I nod. “Yeah. Well, I used to.”

The girl is heavyset, wearing a Cookie Monster hoodie. She has acne, and she looks at me suspiciously as she takes bites of a pretzel. A few crumbs scatter off of it, landing on the books set up on my vendor table. “I bet I could beat you in a trivia contest.”

I give a small smile, but I’m annoyed. I would expect her to be excited by the Marvel connection, most are at least mildly impressed. “Well, please don’t eat over the books here. But go ahead, I’ll try out some trivia.”

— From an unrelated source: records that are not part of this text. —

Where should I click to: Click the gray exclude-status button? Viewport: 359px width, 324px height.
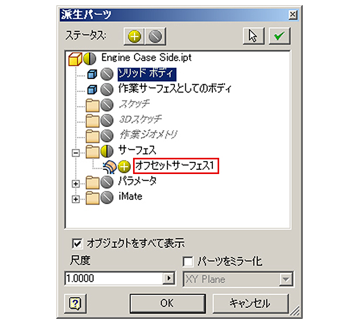pos(155,36)
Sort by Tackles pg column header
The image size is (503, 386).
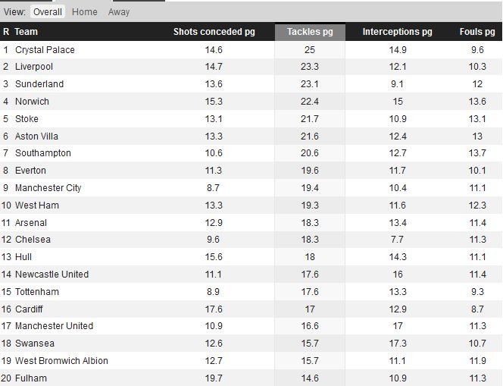[x=310, y=31]
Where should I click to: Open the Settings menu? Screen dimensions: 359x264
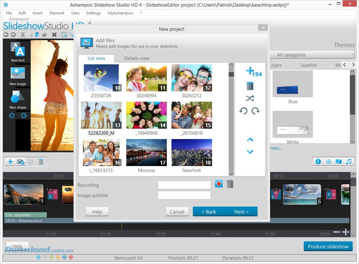93,13
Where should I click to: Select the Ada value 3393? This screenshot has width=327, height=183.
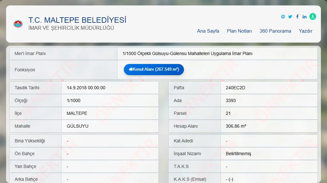click(231, 100)
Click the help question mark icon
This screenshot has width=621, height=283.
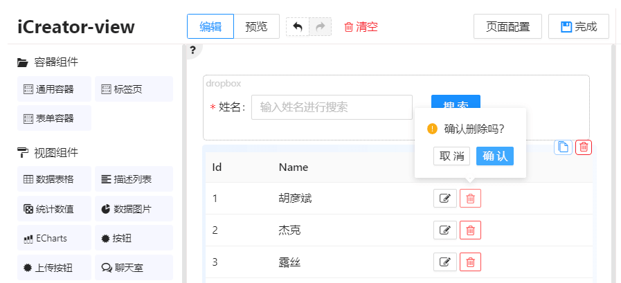click(x=192, y=50)
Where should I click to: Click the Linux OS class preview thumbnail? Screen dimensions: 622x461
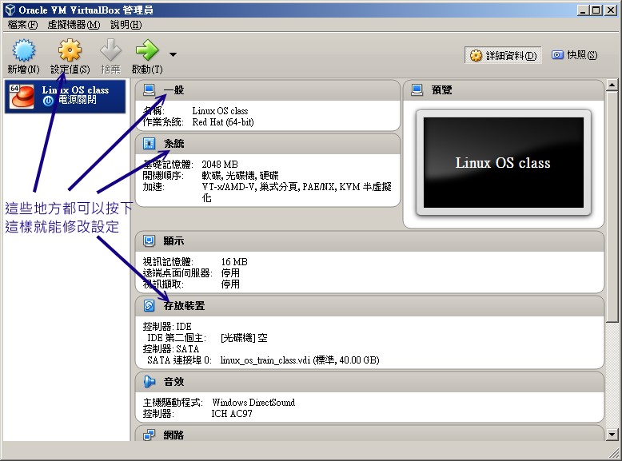pyautogui.click(x=503, y=163)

She shoves the rest of the pretzel into her mouth. “I bet you can’t tell me what Northstar’s real name is.”

A few other customers walk up to the table, casually looking. I greet them. “Sure I can. Jean-Paul Beaubier.”

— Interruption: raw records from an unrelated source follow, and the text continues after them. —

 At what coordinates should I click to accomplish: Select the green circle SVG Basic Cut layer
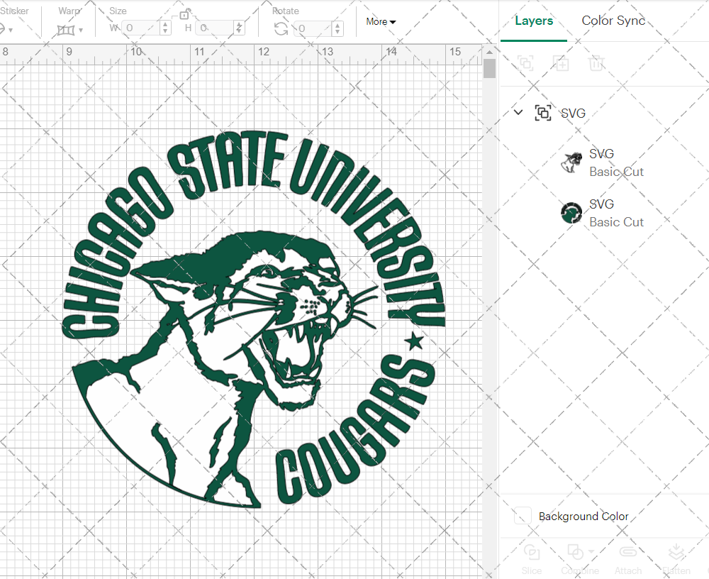pyautogui.click(x=616, y=212)
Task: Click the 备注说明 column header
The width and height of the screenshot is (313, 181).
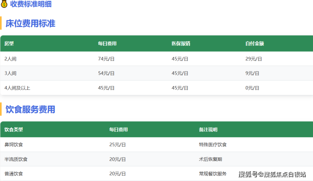Action: (208, 130)
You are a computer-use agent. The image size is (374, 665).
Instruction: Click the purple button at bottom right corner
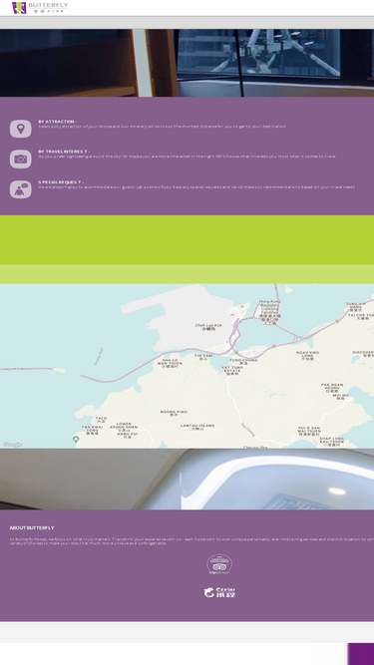click(361, 654)
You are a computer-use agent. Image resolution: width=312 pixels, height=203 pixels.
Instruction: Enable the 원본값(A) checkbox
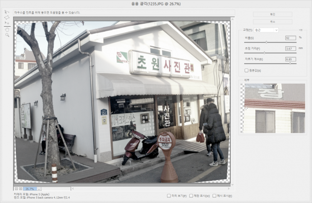click(x=247, y=70)
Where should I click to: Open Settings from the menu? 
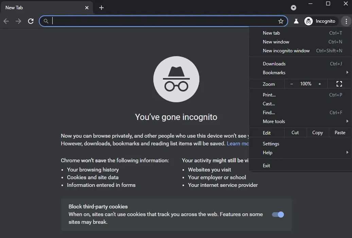(271, 143)
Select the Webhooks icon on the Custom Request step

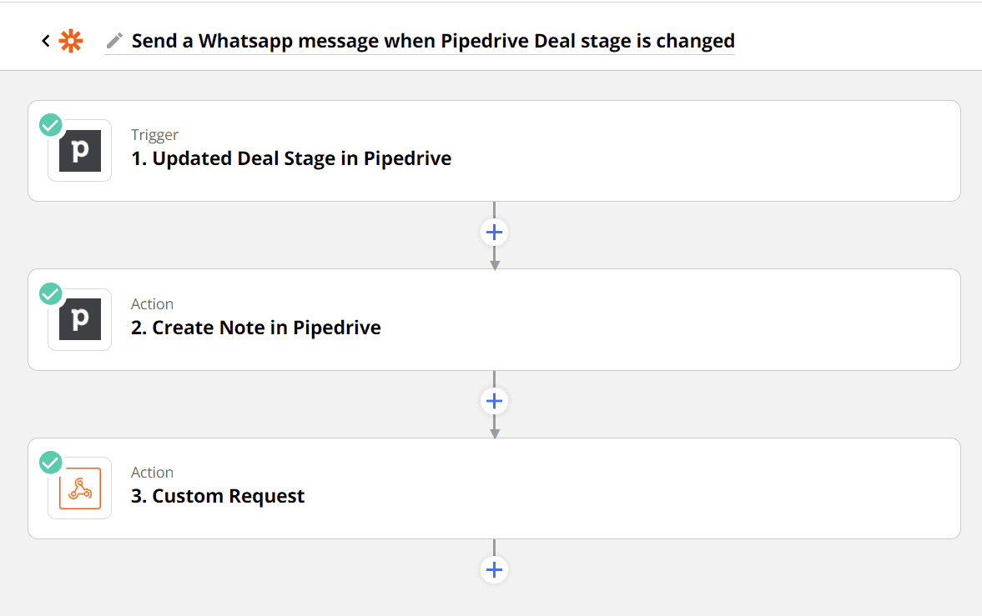(x=79, y=488)
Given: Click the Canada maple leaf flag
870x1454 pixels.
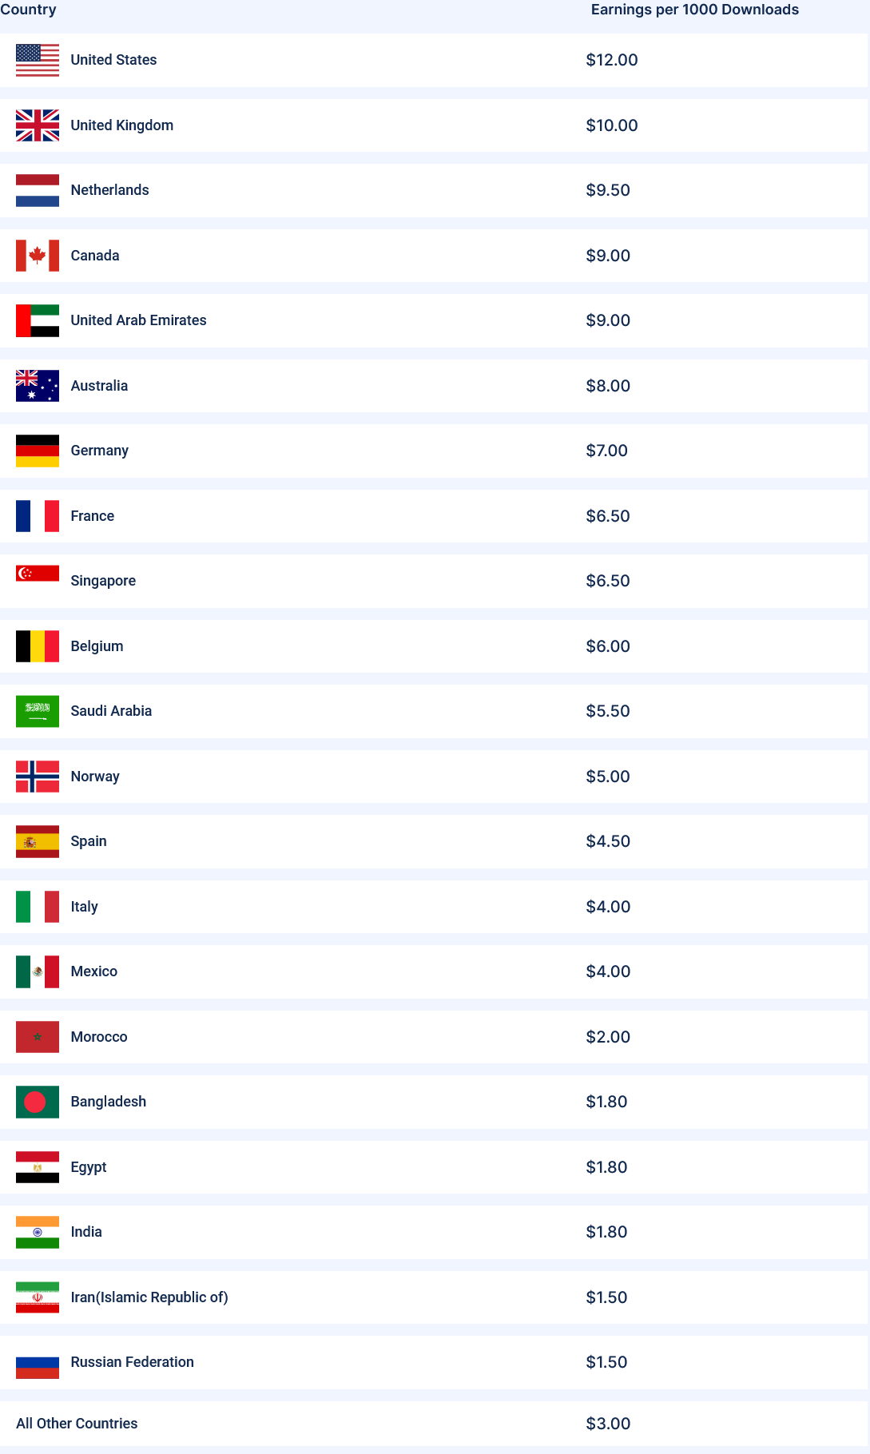Looking at the screenshot, I should click(x=38, y=256).
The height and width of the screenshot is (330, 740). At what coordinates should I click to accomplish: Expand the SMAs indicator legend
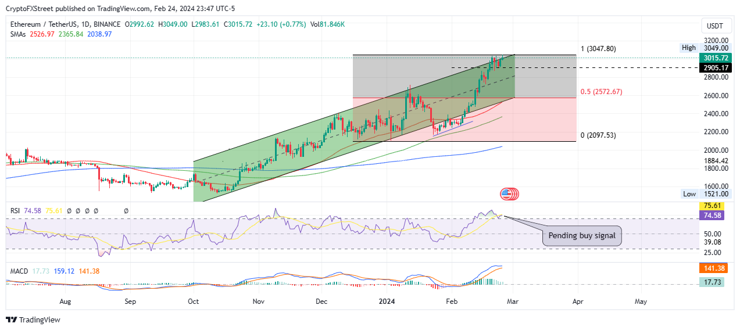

Her eyes narrow. I’ve made her angry. “Well, what super hero team was he on?”

I laugh. “Alpha Flight.”

She steps back, arms folded over her chest. “Okay, fine, well, which character besides Steve Rogers has been Captain America?”

I cock my head to the right. She was being downright obstinate. “There have been many. The Patriot. The Spirit of 76. Bucky. USAgent. Roscoe–”

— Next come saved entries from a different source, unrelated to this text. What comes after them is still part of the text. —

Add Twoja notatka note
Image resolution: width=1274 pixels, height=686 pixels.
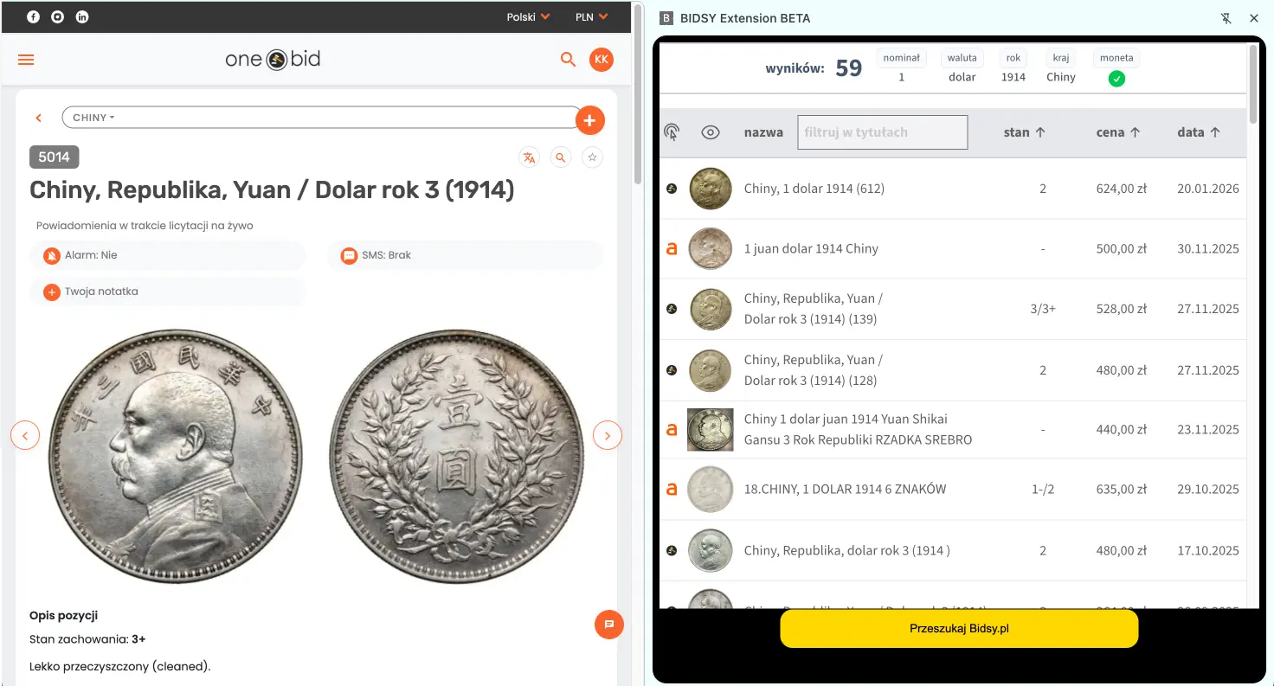(x=168, y=292)
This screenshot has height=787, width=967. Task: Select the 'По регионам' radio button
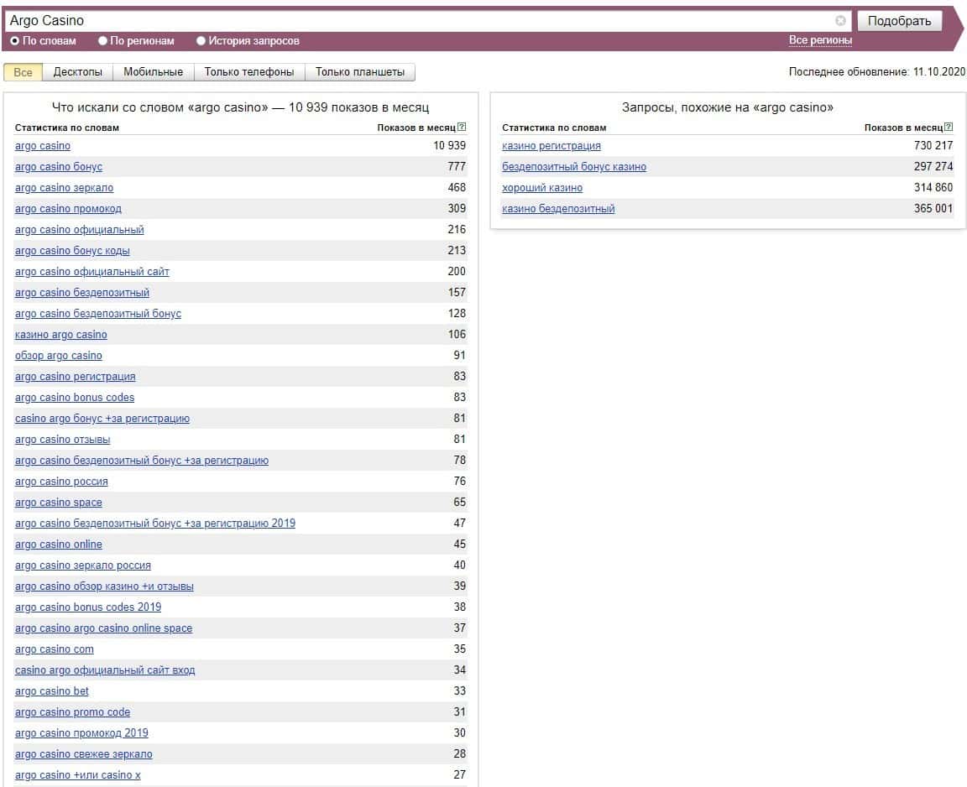tap(103, 40)
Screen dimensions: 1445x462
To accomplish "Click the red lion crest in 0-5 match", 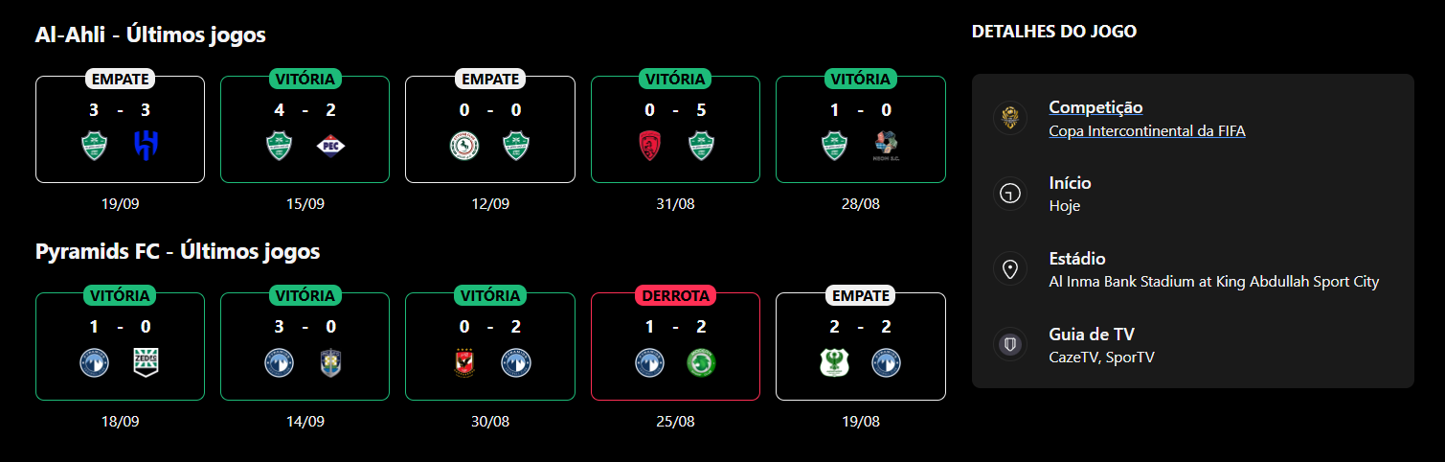I will pos(649,146).
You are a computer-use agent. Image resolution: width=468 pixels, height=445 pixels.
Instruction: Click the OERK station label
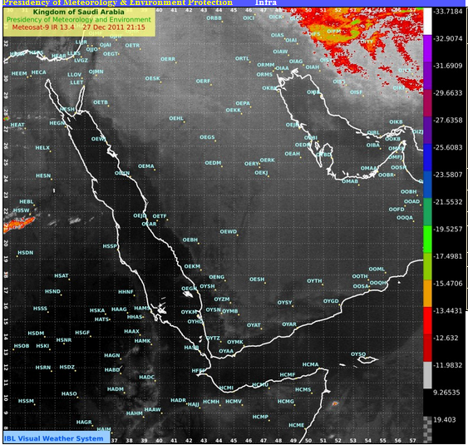click(267, 160)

“Okay, okay. Geez.” She turns and starts walking away.

“Thanks for stopping by!”

I love comic book conventions. They have this visceral energy about them, this ‘let your freak flag fly’ mentality. Fans will pay 20 to 50 dollars just to get in, then they will wander among the hundreds of tables, looking for their favorite books and artists, ready to spend hundreds of dollars on the things that they love. Conventions are often divided up into various sections, representing movies, television shows, video games, books, anime, action figures, and comic books. Hundreds of vendors and artists will print up materials featuring favorite characters, none of it authorized by the official companies, and fans will go nuts, paying cash to pick up their favorites. T-shirts, posters, sketches, small toys, and prints of every character that comes to mind from Deadpool to My Little Pony to Ninja Turtles to He-Man to Batman to Adventure Time.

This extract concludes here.